* **Problem**
Answer these questions from the text about the town of Asbestos:
1. Besides asbestos awareness advocate, what occupation does the text give for Anthony Rich?
2. In what year did Matthias Walendy travel to Asbestos?
3. Instead of being ashamed of their past, what did Walendy learn the residents were?
[Exercise text Boundary: Start]
Anthony Rich, an industrial hygienist and asbestos awareness advocate, made several visits to the museum during trips to Asbestos.
“During each visit, museum tour staff indicated chrysotile [asbestos] was ‘safe’ and that they were proud of the mining heritage of the region,” Rich told Asbestos.com.
German photojournalist Matthias Walendy traveled to Asbestos in 2014 to document the unique Canadian town.
What he found was a place that tries looking at an optimistic future, while reflecting on its past and longing for the “good old days.”
“[My perception] changed the first day I was there,” he told Asbestos.com. “It wasn’t the dirty, poor place I thought it would be. I met a lot of people, nice people. It was a town, like a suburban town, like everywhere else.”
Walendy learned the residents of Asbestos weren’t necessarily ashamed of their past but rather desensitized from it.
“When I talked to people about their history, they thought it was wrong that they closed [the mine] but there was resignation,” he said.
[Exercise text Boundary: End]
[Given entries Boundary: Start]
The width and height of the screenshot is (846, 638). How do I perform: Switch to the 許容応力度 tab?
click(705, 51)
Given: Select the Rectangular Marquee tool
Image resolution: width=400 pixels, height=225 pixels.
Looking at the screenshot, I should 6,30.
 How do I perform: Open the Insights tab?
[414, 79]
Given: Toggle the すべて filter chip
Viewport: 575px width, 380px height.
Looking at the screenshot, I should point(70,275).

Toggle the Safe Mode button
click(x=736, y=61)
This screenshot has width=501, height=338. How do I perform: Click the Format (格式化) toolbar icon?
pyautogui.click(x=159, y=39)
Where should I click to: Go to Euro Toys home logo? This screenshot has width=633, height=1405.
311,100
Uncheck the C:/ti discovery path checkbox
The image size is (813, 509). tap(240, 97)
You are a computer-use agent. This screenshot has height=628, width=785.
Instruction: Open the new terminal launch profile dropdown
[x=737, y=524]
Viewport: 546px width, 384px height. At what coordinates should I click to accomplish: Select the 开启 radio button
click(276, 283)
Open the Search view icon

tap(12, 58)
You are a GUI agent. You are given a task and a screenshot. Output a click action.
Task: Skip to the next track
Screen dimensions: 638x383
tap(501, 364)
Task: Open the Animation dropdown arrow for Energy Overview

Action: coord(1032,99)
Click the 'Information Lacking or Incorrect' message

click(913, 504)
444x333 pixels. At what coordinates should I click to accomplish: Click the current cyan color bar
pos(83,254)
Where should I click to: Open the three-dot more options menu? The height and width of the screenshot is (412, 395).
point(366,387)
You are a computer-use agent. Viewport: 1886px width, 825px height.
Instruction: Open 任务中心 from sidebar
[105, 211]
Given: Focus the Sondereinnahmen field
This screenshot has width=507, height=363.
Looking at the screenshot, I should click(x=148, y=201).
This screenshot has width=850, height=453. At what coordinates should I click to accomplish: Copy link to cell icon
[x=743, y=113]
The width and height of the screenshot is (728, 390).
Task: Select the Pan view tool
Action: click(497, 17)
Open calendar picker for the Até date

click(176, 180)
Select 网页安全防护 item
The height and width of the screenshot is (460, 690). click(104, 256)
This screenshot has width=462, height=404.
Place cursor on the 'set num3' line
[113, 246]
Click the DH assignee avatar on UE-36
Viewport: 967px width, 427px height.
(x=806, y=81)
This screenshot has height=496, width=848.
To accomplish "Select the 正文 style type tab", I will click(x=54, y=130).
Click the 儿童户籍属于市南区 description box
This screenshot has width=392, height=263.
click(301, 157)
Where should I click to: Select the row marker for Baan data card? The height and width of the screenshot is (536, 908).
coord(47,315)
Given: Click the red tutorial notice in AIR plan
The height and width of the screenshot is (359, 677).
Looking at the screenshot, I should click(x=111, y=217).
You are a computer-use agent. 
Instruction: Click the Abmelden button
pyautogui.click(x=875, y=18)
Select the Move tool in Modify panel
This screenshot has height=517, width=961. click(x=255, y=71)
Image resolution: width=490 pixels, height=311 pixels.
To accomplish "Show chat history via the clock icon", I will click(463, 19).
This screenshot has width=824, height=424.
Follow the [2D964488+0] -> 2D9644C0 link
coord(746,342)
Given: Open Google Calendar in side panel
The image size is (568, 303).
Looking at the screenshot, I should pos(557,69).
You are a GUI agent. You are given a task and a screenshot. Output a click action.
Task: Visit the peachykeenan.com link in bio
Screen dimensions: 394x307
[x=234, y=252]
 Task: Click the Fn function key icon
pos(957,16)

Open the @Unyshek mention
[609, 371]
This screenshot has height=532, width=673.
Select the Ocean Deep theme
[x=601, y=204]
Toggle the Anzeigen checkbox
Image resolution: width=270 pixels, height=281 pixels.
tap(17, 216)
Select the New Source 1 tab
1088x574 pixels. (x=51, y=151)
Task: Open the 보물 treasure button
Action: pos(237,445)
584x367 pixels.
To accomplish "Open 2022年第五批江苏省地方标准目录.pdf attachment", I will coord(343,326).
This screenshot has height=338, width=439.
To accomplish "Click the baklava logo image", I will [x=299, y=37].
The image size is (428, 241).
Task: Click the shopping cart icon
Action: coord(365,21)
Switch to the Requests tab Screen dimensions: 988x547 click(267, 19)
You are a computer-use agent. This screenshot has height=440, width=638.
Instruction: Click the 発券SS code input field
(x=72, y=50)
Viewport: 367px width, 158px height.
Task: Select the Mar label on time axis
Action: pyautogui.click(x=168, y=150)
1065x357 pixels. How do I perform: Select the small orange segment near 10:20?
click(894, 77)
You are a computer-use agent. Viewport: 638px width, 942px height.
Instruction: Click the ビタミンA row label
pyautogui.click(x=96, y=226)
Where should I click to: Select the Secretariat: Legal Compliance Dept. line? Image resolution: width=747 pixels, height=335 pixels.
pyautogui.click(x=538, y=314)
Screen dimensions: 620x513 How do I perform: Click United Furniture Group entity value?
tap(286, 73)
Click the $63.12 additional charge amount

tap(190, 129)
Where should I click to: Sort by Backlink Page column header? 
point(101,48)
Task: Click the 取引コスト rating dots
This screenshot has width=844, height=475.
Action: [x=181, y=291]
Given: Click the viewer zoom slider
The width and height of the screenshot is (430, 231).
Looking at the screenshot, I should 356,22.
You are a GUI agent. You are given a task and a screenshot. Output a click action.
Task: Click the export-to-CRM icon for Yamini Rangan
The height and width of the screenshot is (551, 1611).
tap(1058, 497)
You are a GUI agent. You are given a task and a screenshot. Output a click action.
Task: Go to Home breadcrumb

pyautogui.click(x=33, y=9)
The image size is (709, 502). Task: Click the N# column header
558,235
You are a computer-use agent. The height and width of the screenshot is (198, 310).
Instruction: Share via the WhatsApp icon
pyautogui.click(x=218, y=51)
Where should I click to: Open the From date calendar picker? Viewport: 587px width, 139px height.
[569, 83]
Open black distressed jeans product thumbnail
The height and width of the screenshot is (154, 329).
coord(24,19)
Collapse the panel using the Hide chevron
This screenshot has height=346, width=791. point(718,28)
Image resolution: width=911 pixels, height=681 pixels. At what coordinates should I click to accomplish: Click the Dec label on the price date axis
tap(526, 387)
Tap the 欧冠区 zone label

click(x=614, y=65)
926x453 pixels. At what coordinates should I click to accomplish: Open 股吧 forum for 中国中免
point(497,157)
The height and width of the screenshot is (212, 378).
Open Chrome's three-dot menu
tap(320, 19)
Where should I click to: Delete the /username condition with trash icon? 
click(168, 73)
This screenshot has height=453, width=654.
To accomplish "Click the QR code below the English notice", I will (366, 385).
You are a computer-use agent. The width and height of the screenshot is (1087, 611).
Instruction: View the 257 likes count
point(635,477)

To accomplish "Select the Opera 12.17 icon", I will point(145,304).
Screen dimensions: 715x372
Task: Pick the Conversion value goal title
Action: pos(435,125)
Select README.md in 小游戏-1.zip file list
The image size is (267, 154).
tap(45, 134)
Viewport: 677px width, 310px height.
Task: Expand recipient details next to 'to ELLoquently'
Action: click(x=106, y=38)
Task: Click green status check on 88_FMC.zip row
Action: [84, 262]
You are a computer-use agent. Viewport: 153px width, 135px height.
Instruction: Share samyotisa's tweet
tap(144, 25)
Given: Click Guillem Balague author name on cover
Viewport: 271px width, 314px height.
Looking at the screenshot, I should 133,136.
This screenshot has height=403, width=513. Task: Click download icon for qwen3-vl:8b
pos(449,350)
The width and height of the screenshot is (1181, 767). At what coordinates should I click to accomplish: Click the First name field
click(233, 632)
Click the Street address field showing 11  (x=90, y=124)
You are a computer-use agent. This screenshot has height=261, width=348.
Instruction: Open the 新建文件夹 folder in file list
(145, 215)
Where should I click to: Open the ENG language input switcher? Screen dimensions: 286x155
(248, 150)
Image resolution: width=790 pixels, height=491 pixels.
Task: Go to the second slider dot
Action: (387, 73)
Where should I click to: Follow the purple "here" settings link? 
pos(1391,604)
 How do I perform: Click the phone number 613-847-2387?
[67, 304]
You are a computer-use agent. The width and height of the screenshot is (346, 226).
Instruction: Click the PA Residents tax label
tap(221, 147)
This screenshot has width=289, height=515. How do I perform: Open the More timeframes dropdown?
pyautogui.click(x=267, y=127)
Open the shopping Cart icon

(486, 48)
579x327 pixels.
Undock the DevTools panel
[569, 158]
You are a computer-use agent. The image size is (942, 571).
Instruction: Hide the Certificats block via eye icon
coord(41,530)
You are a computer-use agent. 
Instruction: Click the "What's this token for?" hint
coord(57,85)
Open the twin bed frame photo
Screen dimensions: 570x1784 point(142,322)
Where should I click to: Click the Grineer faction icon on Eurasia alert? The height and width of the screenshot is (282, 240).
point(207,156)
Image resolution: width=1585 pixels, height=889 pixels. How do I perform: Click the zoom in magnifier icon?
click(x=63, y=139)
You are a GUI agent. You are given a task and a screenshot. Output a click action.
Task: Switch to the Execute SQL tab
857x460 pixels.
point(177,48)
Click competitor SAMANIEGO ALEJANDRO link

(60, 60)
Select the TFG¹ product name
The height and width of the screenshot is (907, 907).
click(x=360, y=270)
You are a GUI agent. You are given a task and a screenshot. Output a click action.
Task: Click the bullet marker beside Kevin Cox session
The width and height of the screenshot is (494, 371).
[Given entries Boundary: End]
* **Expected output**
1. Industrial hygienist
2. 2014
3. Desensitized from it